* [TASK REQUIREMENTS]:
An exact repetition of the records is required. Leave nothing out.

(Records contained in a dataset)
━━━━━━━━━━

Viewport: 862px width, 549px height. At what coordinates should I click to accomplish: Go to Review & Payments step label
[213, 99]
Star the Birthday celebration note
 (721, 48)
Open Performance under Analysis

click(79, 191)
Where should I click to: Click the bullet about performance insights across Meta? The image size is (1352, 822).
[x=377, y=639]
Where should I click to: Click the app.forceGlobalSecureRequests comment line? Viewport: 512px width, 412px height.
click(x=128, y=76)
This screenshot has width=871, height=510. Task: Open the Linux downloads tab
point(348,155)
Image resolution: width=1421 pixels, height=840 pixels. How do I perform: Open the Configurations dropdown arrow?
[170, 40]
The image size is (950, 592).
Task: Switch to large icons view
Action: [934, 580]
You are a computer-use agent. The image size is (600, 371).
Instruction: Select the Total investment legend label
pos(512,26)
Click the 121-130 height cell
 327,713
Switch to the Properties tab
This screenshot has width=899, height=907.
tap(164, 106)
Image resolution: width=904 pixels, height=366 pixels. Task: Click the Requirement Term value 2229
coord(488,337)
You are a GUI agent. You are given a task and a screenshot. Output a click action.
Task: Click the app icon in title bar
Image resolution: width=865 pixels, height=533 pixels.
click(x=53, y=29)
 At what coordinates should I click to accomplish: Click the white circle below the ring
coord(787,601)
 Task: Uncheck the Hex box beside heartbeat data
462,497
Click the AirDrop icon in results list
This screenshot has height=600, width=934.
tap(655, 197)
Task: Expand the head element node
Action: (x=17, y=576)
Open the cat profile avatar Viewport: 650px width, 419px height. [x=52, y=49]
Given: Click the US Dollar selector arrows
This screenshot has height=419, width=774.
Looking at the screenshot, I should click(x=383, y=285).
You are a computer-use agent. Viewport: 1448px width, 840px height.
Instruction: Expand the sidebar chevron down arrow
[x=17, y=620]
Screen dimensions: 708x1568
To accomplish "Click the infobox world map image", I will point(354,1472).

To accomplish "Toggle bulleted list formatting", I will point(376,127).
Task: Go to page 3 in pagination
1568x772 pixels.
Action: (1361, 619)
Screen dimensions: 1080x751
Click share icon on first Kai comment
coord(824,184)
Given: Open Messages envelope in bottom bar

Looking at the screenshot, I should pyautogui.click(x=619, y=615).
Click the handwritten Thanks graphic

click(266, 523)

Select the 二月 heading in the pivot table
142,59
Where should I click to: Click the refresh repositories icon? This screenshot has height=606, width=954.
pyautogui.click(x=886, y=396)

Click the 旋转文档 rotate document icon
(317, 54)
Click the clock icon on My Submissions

━━━━━━━━━━

* [EXERCISE RESULT]:
Viewport: 862px width, 549px height. At what coordinates should I click to accomplish: Go to Review & Payments step label
[213, 99]
Star the Birthday celebration note
 (721, 48)
Open Performance under Analysis

click(79, 191)
Where should I click to: Click the bullet about performance insights across Meta? The image size is (1352, 822).
[x=377, y=639]
Where should I click to: Click the app.forceGlobalSecureRequests comment line? Viewport: 512px width, 412px height.
click(x=128, y=76)
This screenshot has width=871, height=510. Task: Open the Linux downloads tab
point(348,155)
Image resolution: width=1421 pixels, height=840 pixels. How do I perform: Open the Configurations dropdown arrow?
[170, 40]
The image size is (950, 592).
Task: Switch to large icons view
Action: [934, 580]
You are a computer-use agent. The image size is (600, 371).
Instruction: Select the Total investment legend label
pos(512,26)
Click the 121-130 height cell
 327,713
Switch to the Properties tab
This screenshot has width=899, height=907.
tap(164, 106)
Image resolution: width=904 pixels, height=366 pixels. Task: Click the Requirement Term value 2229
coord(488,337)
You are a GUI agent. You are given a task and a screenshot. Output a click action.
Task: Click the app icon in title bar
Image resolution: width=865 pixels, height=533 pixels.
click(x=53, y=29)
 At what coordinates should I click to accomplish: Click the white circle below the ring
coord(787,601)
 Task: Uncheck the Hex box beside heartbeat data
462,497
Click the AirDrop icon in results list
This screenshot has height=600, width=934.
tap(655, 197)
Task: Expand the head element node
Action: (x=17, y=576)
Open the cat profile avatar Viewport: 650px width, 419px height. [x=52, y=49]
Given: Click the US Dollar selector arrows
This screenshot has height=419, width=774.
Looking at the screenshot, I should click(x=383, y=285).
You are a computer-use agent. Viewport: 1448px width, 840px height.
Instruction: Expand the sidebar chevron down arrow
[x=17, y=620]
Screen dimensions: 708x1568
To accomplish "Click the infobox world map image", I will point(354,1472).

To accomplish "Toggle bulleted list formatting", I will point(376,127).
Task: Go to page 3 in pagination
1568x772 pixels.
Action: (1361, 619)
Screen dimensions: 1080x751
Click share icon on first Kai comment
coord(824,184)
Given: Open Messages envelope in bottom bar

Looking at the screenshot, I should pyautogui.click(x=619, y=615).
Click the handwritten Thanks graphic

click(266, 523)

Select the 二月 heading in the pivot table
142,59
Where should I click to: Click the refresh repositories icon? This screenshot has height=606, width=954.
pyautogui.click(x=886, y=396)

Click the 旋转文档 rotate document icon
(317, 54)
Click the clock icon on My Submissions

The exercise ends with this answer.